Showing Collections: 1 - 7 of 7
Archibald Johnston papers
Archibald Johnston (1864-1948) was a mechanical engineer, who joined the Bethlehem Iron Company in 1889 where he was responsible for the erection of the gun forging and armor plate plant. In 1901 he was elected to the company's Board of Directors, and between 1906 and 1908 was president of the Bethlehem Steel Corporation. The bulk of this collection is concerned with Johnston's work at Bethlehem Steel; a smaller portion consists of strictly personal papers.
Bethlehem Steel Corporation records
The Bethlehem Steel Corporation was the number two steel producer in the United States between 1916 and 1984. For a time it was also the largest shipbuilding firm in the world. The records of the Bethlehem Steel Corporation (parent company) are a series of fragments, lacking the complete runs of corporate and executive documents that normally comprise a business archive, and largely consist of fragmentary corporate records and files from executive officers.
John B. Lovis papers on the Bethlehem Steel Company plant
John B. Lovis (1935-2015) was a longtime employee of the Bethlehem Steel Corporation, where he assisted in the design and engineering of the Burns Harbor Plant and held various positions in the company's Corporate Engineering and Planning Department before his retirement as Director, Strategic Planning, in 1995. The collection consists of an unpublished paper prepared in 2007 on the closure of the steel plant in Bethlehem, Pennsylvania and a revision of that paper delivered at Lehigh University in 2014.
John B. Lovis research notes on Bethlehem Steel Corporation
The records consist of materials collected by John B. Lovis (1935-2015) for the writing of his book on the history of the Sparrows Point Plant, plus original Bethlehem Steel documents from his tenure in the Corporate Planning Department.
Lukens Steel Company, Navy Armor Building logbooks
The Lukens Steel Company was a medium-sized, non-integrated steel company and one of the top three producers of steel plates in the United States. Lukens operated continuously at its Coatesville, Pennsylvania, site from 1810, and was one of the few successful survivors of the many nineteenth-century ironworks that once dotted southeastern Pennsylvania. This collection consists of three volumes of logbooks from the Lukens Steel Navy Armor building in Coatesville, Pennsylvania.

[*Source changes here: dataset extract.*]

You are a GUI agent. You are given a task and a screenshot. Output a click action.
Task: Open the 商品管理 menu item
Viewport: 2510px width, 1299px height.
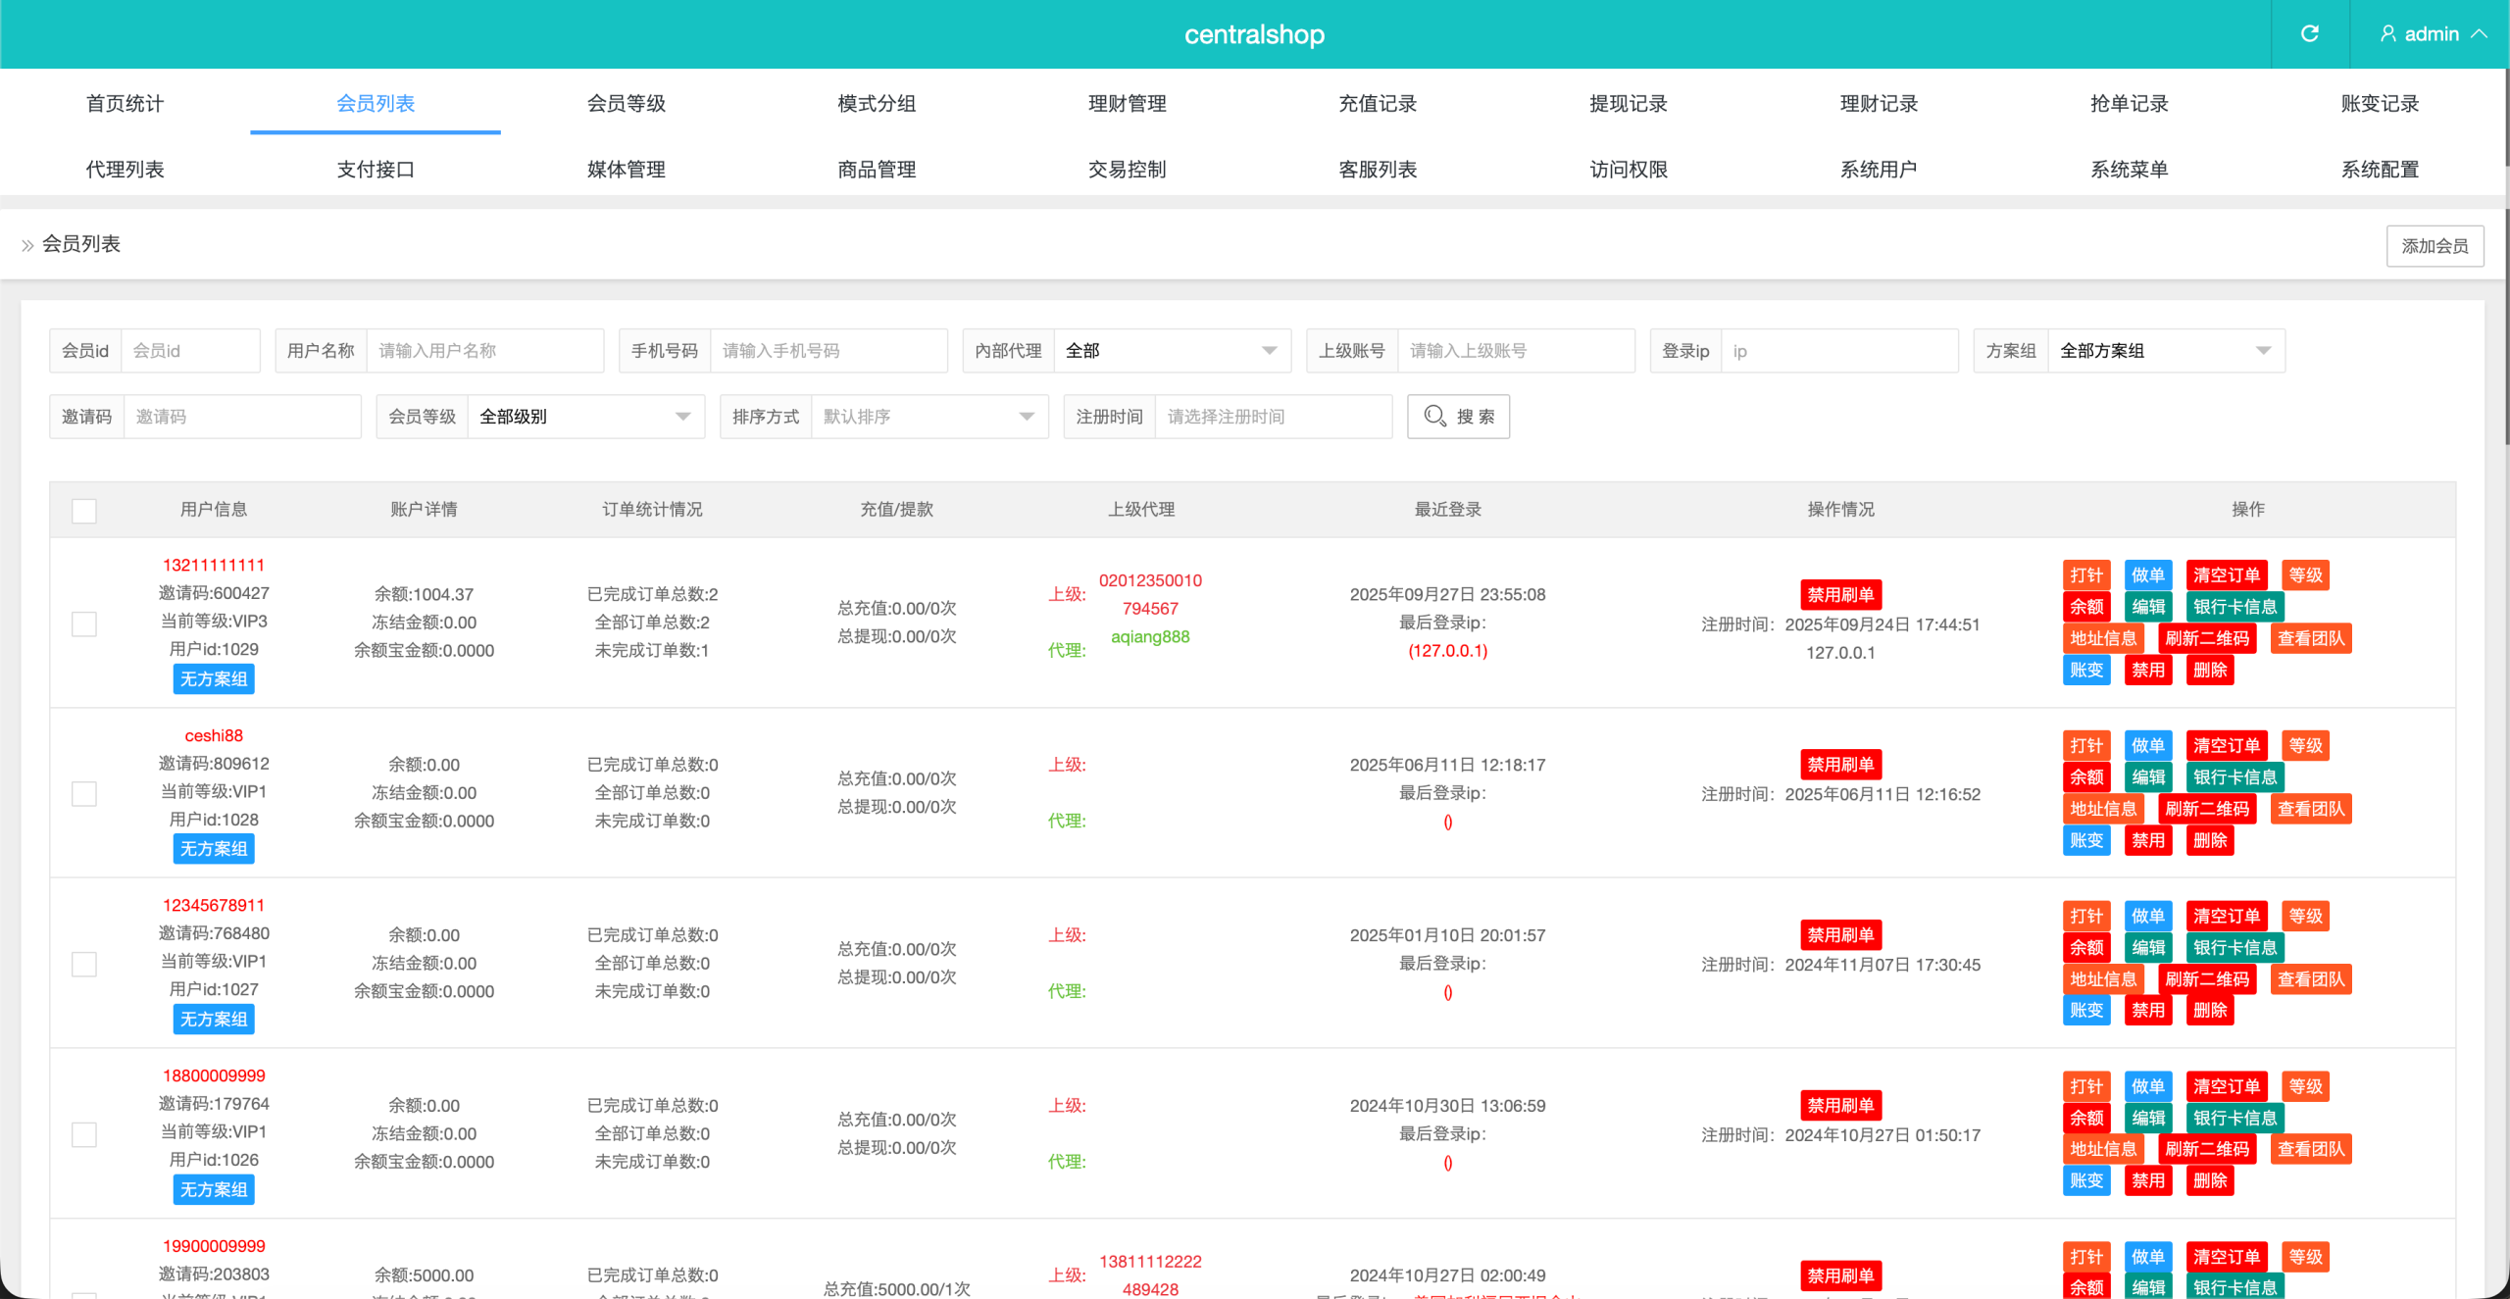(877, 170)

Lukens Steel Company records
Lukens Steel Company was a medium-sized producer of specialty steel products and one of the top three U.S. producers of steel plate. The Lukens Steel Company records documents all aspects of the business from the early nineteenth century through the 1970s.
Phoenix Steel Corporation, Claymont Division miscellany
The Phoenix Steel Company began in the late 18th century as a manufacturer of cut nails. It later became a major producer of railroad rails and iron and steel structural members. Claymont Division of the Phoenix Steel Corporation was established in 1960 when the company purchased the Claymont, Delaware steel plant from the Colorado Fuel and Iron Company. This small collection of materials originating from the Claymont steel plant includes miscellaneous plant announcements, catalogs, labor agreements, photographs, company-issued newsletters, and brief historical essays on the Phoenix Steel Corporation and its predecessors.